Major General Aharon Haliva, a 38-year veteran of the military, announced his resignation in April and was one of a number of senior Israeli commanders who said they had failed to foresee and prevent the deadliest attack in Israel’s history.
“The failure of the intelligence corps was my fault,” Haliva said at the ceremony on Wednesday, and he called for a national investigation “in order to study” and “understand deeply” the reasons that led to the war between Israel and Hamas.
The Oct. 7 attack badly tarnished the reputation of the Israeli military and intelligence services, previously seen as all but unbeatable by armed Palestinian groups such as Hamas.

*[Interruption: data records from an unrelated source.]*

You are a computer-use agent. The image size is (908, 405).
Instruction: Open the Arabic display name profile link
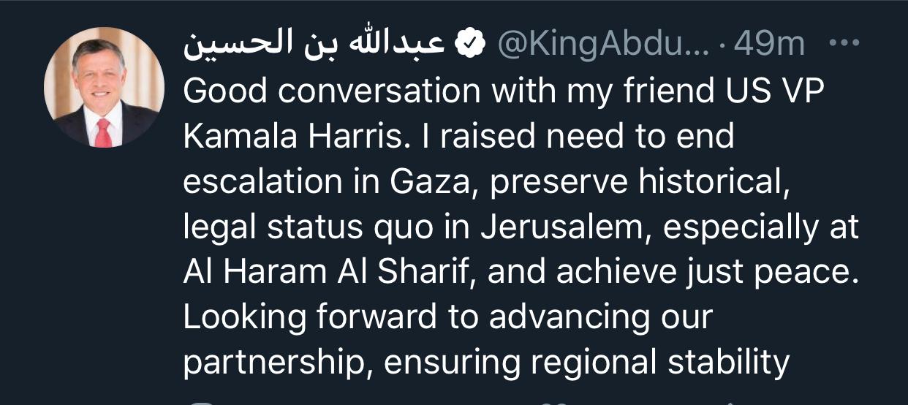(x=314, y=44)
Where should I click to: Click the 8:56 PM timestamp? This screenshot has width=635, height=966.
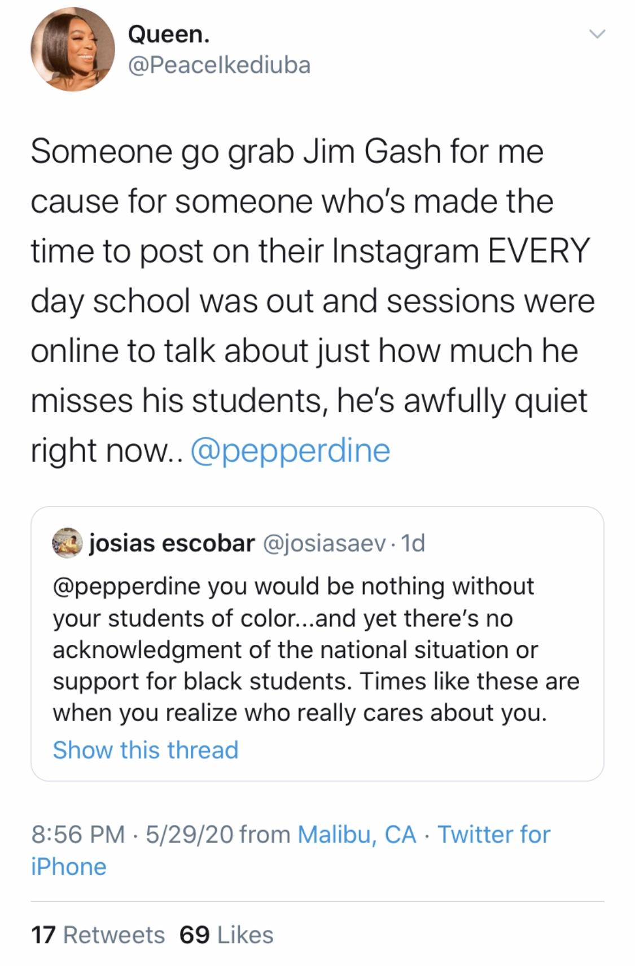78,834
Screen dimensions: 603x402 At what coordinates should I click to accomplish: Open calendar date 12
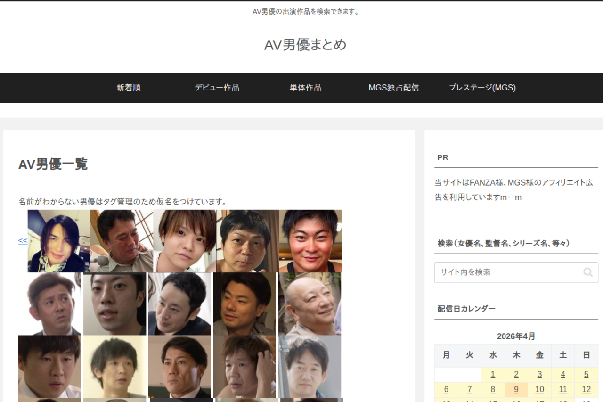point(586,389)
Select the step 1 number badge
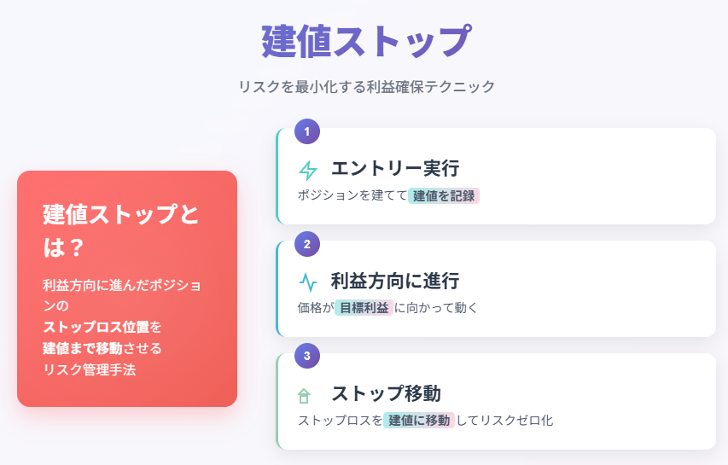The image size is (728, 465). (x=307, y=131)
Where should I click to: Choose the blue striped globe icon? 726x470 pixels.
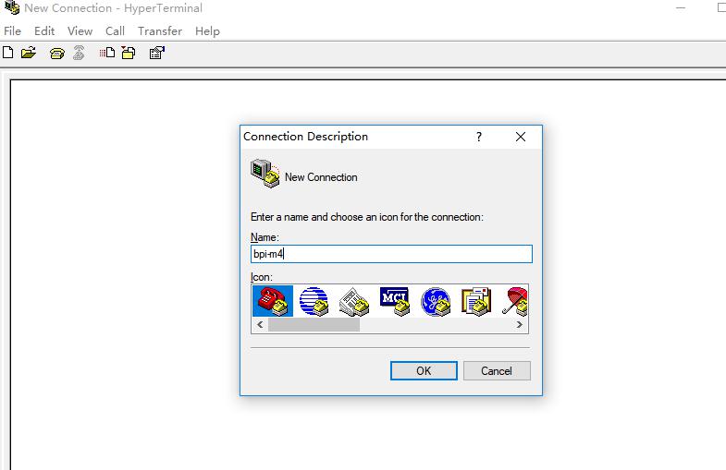[314, 301]
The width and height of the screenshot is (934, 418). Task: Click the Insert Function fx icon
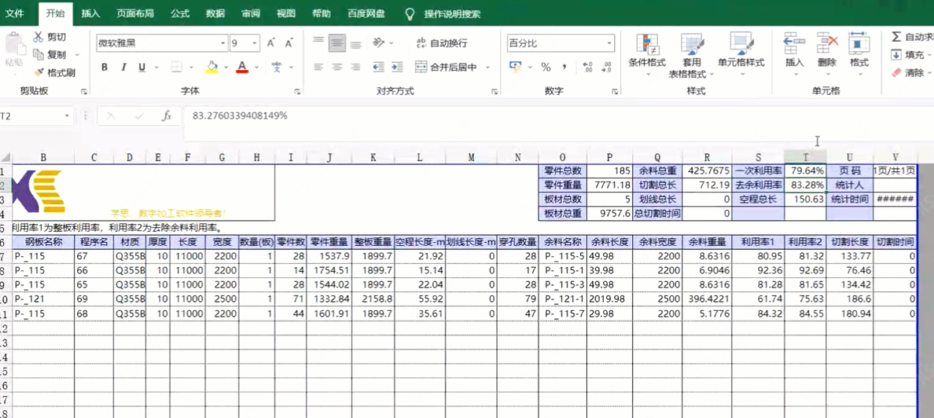166,115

In the early hours of the morning of Oct. 7, following an intense rocket barrage, thousands of fighters from Hamas and other groups broke through security barriers around Gaza, surprising Israeli forces and rampaging through communities in southern Israel.
Some 1,200 Israelis and foreigners were killed in the attack, most of them civilians, and about 250 were taken into captivity in Gaza, according to Israeli tallies. Some 109 hostages are believed to still be in Gaza, around a third of whom are thought to be dead.
The head of the armed forces, Lieutenant-General Herzi Halevi, and the head of the domestic intelligence agency Shin Bet, Ronen Bar, both accepted responsibility in the aftermath of the attack but have stayed on while the war in Gaza has continued.